# GIVEN TEXT
Schema Source File - schema.cc

Following is schema.cc, containing the calls to OS_MARK_QUERY_FUNCTION().

      #include <ostore/ostore.hh>
      #include <ostore/coll.hh>
      #include <ostore/manschem.hh>
      #include "rectangle.hh"
            OS_MARK_SCHEMA_TYPE(rectangle);
            OS_MARK_SCHEMA_TYPE(coord);
            OS_MARK_SCHEMA_TYPE(os_Set<rectangle*>);
            OS_MARK_QUERY_FUNCTION(rectangle,get_label);
            OS_MARK_QUERY_FUNCTION(rectangle,get_length);
            OS_MARK_QUERY_FUNCTION(rectangle,get_width);
            OS_MARK_QUERY_FUNCTION(rectangle,get_location);
            OS_MARK_QUERY_FUNCTION(rectangle,get_area);
            OS_MARK_QUERY_FUNCTION(rectangle,get_children); 

Main Program File - rectangle.cc

Macro calls and rank functions
Following is the first part of rectangle.cc:

      #include <ostore/ostore.hh>
      #include <ostore/coll.hh>
      #include <iostream.h>
      #include "rectangle.hh"
      os_indexable_body(coord,x,int,os_index(coord,b)) ;
      os_indexable_body(coord,y,int,os_index(coord,b)) ;
      os_query_function_body(rectangle,get_label,char*,b) ;
      os_query_function_body(rectangle,get_length,int,b) ;
      os_query_function_body(rectangle,get_width,int,b) ;
      os_query_function_body(rectangle,get_location,coord*,b) ;
      os_query_function_body(rectangle,get_area,int,b) ;
      os_query_function_body(\
      rectangle,get_children,os_Set<rectangle*>*,b) ;
      int coord_rank(const void *arg1, const void *arg2) {
            const coord *c1 = (const coord *)arg1 ;
            const coord *c2 = (const coord *)arg2 ;
            if ( c1->x < c2->x )
                  return os_collection::LT ;
            else if ( c1->x > c2->x )
                  return os_collection::GT ;
            else if ( c1->y < c2->y )
                  return os_collection::LT ;
            else if (c1->y > c2->y)

# SET PROBLEM
Continue the rectangle.cc code listing above from the point at which it ends.

Records from a dataset

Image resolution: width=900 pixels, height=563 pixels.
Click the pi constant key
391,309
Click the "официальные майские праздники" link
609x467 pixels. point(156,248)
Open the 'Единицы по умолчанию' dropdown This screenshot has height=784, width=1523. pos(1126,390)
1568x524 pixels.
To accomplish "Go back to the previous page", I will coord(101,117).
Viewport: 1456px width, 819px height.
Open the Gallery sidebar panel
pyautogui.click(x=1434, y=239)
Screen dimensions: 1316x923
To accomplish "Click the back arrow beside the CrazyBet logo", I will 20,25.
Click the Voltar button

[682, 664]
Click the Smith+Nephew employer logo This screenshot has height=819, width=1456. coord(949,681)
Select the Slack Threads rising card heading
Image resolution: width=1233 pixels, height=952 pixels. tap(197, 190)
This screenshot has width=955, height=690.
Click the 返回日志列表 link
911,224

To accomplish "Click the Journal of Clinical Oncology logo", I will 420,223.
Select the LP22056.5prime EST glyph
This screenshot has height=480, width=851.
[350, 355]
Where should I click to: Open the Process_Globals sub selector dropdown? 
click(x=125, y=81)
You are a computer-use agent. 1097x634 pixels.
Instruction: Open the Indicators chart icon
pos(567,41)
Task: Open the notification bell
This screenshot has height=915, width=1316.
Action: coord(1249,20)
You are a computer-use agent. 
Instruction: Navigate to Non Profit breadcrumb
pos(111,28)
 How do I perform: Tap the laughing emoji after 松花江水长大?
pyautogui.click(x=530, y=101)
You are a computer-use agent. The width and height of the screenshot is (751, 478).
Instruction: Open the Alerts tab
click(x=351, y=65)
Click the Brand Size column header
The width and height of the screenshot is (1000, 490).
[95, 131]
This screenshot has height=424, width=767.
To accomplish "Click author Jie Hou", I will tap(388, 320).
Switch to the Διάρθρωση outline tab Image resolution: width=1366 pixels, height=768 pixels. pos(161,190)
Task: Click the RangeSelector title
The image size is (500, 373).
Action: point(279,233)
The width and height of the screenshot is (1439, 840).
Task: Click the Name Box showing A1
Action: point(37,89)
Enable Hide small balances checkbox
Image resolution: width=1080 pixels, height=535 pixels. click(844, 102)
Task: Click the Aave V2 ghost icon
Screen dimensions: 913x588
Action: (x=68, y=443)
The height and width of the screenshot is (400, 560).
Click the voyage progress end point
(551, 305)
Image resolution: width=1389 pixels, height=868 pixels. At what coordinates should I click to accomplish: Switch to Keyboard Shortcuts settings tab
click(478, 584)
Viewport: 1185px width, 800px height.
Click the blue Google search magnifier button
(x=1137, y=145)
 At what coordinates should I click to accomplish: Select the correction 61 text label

# SOLVED PROBLEM
                  return os_collection::GT ;
            else
                  return os_collection::EQ ;
      }
Notice the calls to os_query_function_body(). The rank function coord_rank() is defined here so as to be able to perform queries comparing coord objects and so as to create an index keyed by a path ending in coord objects, in this case the path

      * ( (*get_children())[]->get_location() )
Rectangle member function Implementations
Following is the second part of rectangle.cc:

      rectangle::rectangle(
            const char *lbl, 
            int l, 
            int w, 
            const os_Set<rectangle*> *chldrn_ptr, 
            coord lcn
      ):children(*new(os_database::of(this), 
            os_Set<rectangle*>::get_os_typespec()) os_Set<rectangle*> )
      { 
            label = new(
                  os_database::of(this), 
                  os_typespec::get_char(), 
                  strlen(lbl)+1
            ) char[strlen(lbl)+1] ; 
            strcpy(label, lbl) ;
            length = l ; 
            width = w ;
            children = *chldrn_ptr ;
            location.x = lcn.x ;
            location.y = lcn.y ;
      }
      rectangle::rectangle(const char *lbl) : 
            children(*new(os_database::of(this), 
            os_Set<rectangle*>::get_os_typespec()) os_Set<rectangle*>)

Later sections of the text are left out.